● **Quoted passage**

****************

Thinking about pursuing a green certification? Thinking about buying something that has one?
Recently, I had the opportunity to talk with the Ithaca, NY, community about green certifications and the new forces in business that are pushing the envelope in sustainability. If you’re thinking about buying a product or doing business with a green certification — or about pursuing one for your own company — ask yourself these questions:
- Is it Rent Seeking? Is it a very expensive certification that is really a key source of income for the certifier? If so, does the certifier have a built-in conflict of interest?
- Is it Anti-Competitive? Is it put together by a few big players to to keep other smaller businesses from being able to enter the marketplace as more and more businesses and governments pursue green purchasing?
- Is it Green Vaporware? Is it solving a problem that doesn’t need to be solved – but sounds like some eco-risk you’ve never considered before?
- Is it Greenwashing? This is the obvious one. Google green business certifications. For $800, you too can be a certified green business — with no effort other than writing a check.
- Is it Transparent? Who’s behind it? Who designed it? Who is able to give feedback in improving it? Is it evaluated regularly?

****************

● **Collected material**
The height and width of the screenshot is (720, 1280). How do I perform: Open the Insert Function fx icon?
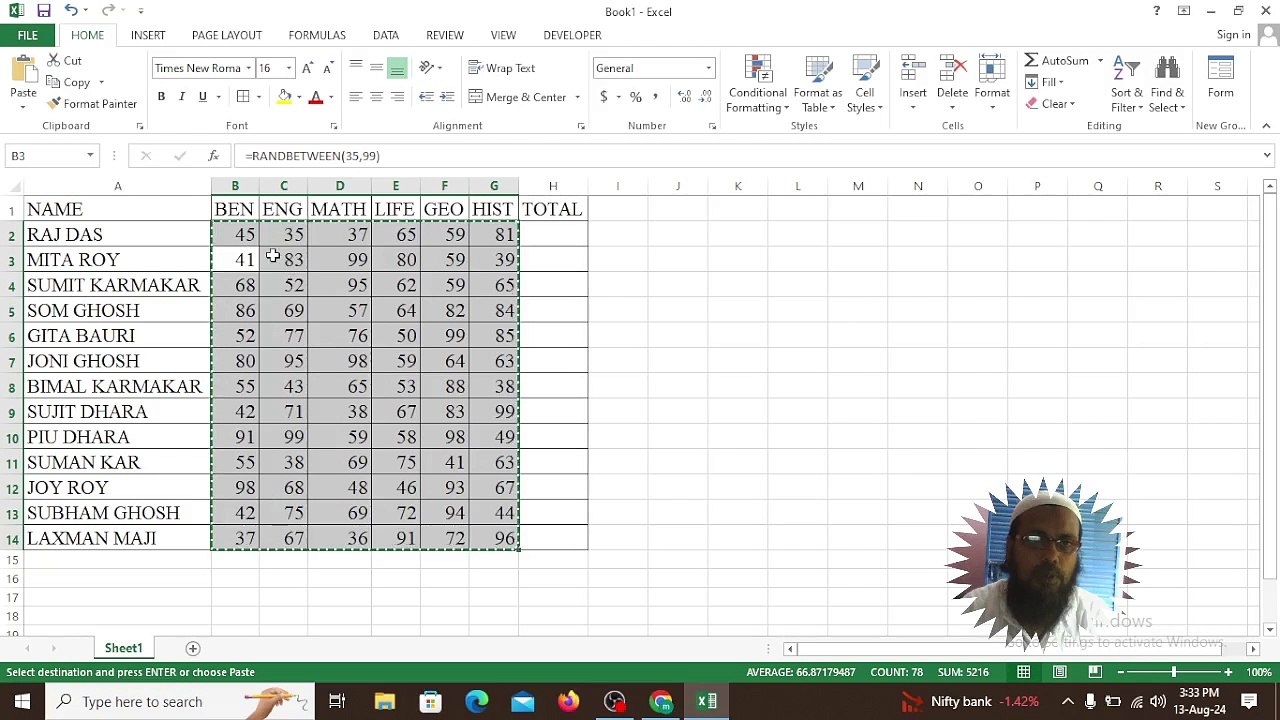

****************

● **To do**
1 > Answer these from the piece on green certifications:
(a) Which community did the writer speak with?
(b) What price is given for becoming a certified green business?
(c) Under "Is it Anti-Competitive?", who is said to put the certification together?
2 > List every heading in the bulleted checklist of the piece on green certifications.

● **The answers**
1 >
(a) The Ithaca, NY, community.
(b) $800.
(c) A few big players.

2 >
- Is it Rent Seeking?
- Is it Anti-Competitive?
- Is it Green Vaporware?
- Is it Greenwashing?
- Is it Transparent?